The purpose of this study was to explore the sale of Pennsylvania wines through restaurants. The study examined the barriers and opportunities for sale of Pennsylvania wines through restaurants, and looked at the motivations and methods of two restaurants that sell an above average amount of Pennsylvania wine. In Phase 1, electronic questionnaires were sent to a census sample of Pennsylvania winery operators (N= 120). Participants were asked to complete a questionnaire that measured attitudes toward sales of wine through restaurants, and to provide demographic data about the wineries and winery operators. Phase 2 consisted of interviews with a cross-section of Pennsylvania winery operators (n = 8) to identify operators' perceptions of the barriers and opportunities toward sale of Pennsylvania wines through restaurants. Two case studies were conducted in Phase 3 to describe operational considerations of the sale of Pennsylvania wines at two types of restaurants.

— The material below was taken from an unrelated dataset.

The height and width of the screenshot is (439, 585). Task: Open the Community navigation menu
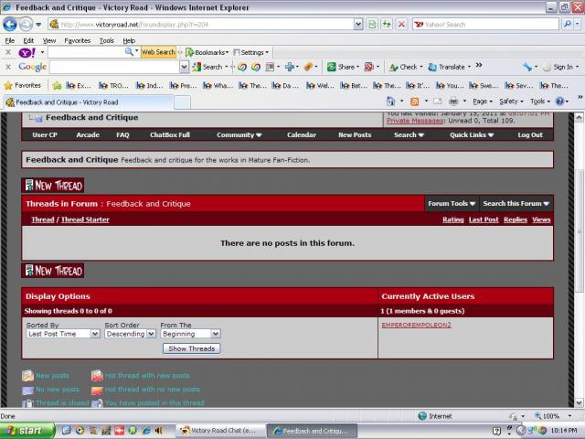(239, 134)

Study results indicated Pennsylvania winery operators have a favorable attitude toward increasing sales of Pennsylvania wines through restaurants, but face perceived obstacles in doing so. Statistical analyses showed attitudes were consistent regardless of winery size, location, age of winery operator, or number of years in business. Interviews in Phase 2 found that there is a perception from winery operators that the public views Pennsylvania as producing high quality sweet wines, but not the high quality dry wines most often associated with dining. Other obstacles identified included perceived insufficient state support in comparison with other state wine industries, disparity of opportunities for wineries based on size and location, and perceived inertia on the part of restaurants.

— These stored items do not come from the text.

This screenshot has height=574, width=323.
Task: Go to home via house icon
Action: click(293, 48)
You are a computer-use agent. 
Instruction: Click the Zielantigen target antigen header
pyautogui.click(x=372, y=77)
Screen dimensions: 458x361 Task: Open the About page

The interviews with a cross-section of Pennsylvania winery operators and the case study phase of this research identified methods used by restaurants that sold an above average amount of Pennsylvania wines. Study findings suggest that it is possible to overcome identified barriers toward sale of Pennsylvania wines through restaurants, and that Pennsylvania winery operators as an industry would respond favorably toward efforts to reduce the barriers for sales through this underutilized distribution channel.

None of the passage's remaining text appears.